Der Vorläufigkeitsvermerk gemäß Nummer 1 umfasst auch die beschränkte Abziehbarkeit von Beiträgen zu Krankenversicherungen. Er umfasst des weiteren die in der Verfassungsbeschwerde 2 BvR 587/01 erhobene Frage, ob es verfassungsrechtlich geboten ist, im Falle der Zusammenveranlagung die vorzunehmende Kürzung des gemeinsamen Vorwegabzugs auf den Anteil desjenigen Ehegatten zu beschränken, der im Rahmen seines Arbeitsverhältnisses durch die Arbeitgeberleistungen begünstigt worden ist (vgl. , BFH/NV S. 1900).
Der Vorläufigkeitsvermerk gem.
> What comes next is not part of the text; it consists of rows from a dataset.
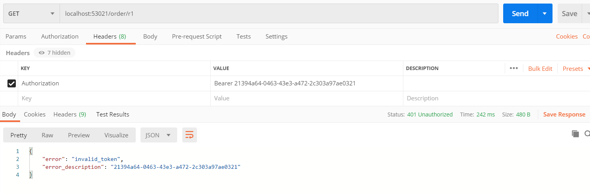The image size is (590, 194).
Task: Open the Pre-request Script tab
Action: 197,37
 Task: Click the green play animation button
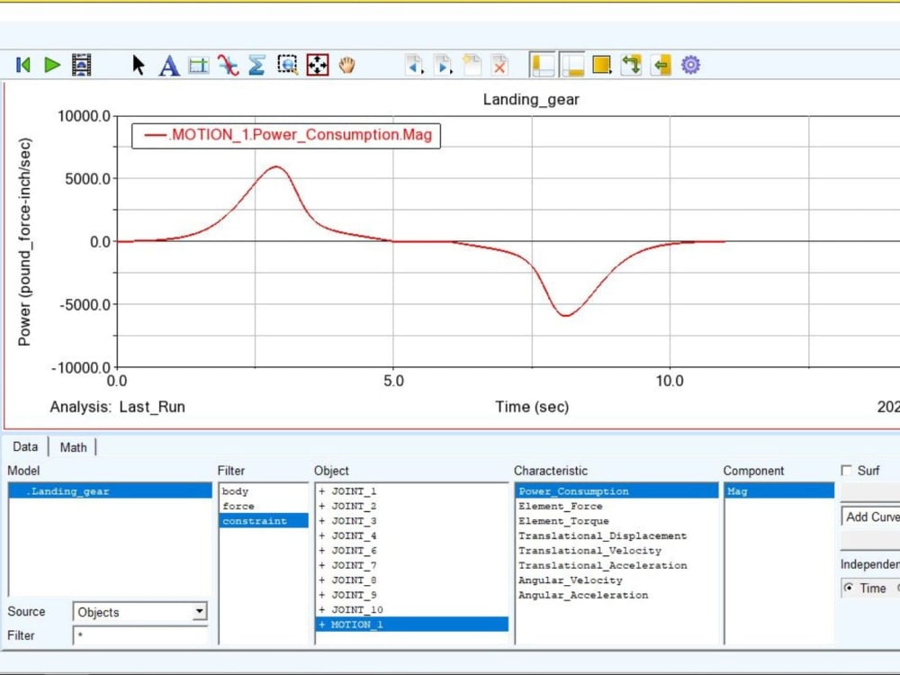[x=51, y=65]
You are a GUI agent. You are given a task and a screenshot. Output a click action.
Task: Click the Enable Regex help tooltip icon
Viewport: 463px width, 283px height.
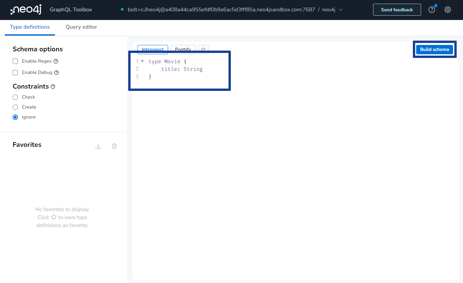[x=55, y=61]
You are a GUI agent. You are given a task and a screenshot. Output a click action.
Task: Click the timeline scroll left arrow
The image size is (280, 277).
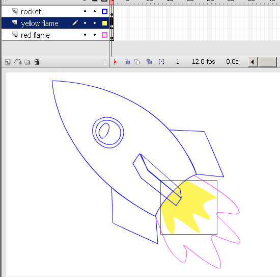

Nummer 1 Buchstabe b umfasst auch die Frage, ob die angeführten gesetzlichen Vorschriften aufgrund der Neureglung der Rentenbesteuerung durch das Alterseinkünftegesetz verfassungswidrig sind.
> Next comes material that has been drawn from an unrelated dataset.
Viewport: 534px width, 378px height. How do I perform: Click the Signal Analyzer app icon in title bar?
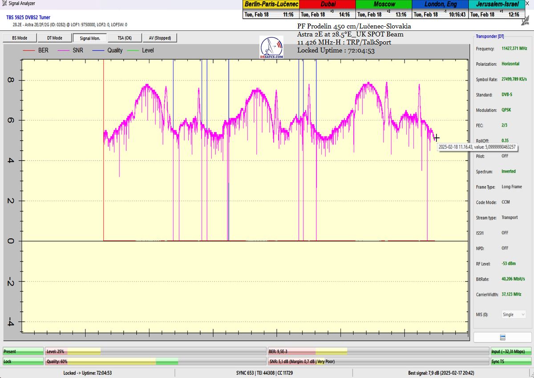[4, 4]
Der Vorläufigkeitsvermerk gemäß Nummer 2 ist im Rahmen der verfahrensrechtlichen Möglichkeiten sämtlichen Einkommensteuerfestsetzungen für Veranlagungszeiträume vor 2005 beizufügen. Er umfasst nicht die einfachgesetzlichen Fragen des Revisionsverfahrens X R 11/05 (möglicherweise Änderung der Rechtsprechung durch den BFH zur steuerlichen Berücksichtigung von Rentenversicherungsbeiträgen), sondern nur die Frage, ob bei Beibehaltung der bisherigen BFH-Rechtsprechung die betroffenen Vorschriften des EStG verfassungsgemäß sind.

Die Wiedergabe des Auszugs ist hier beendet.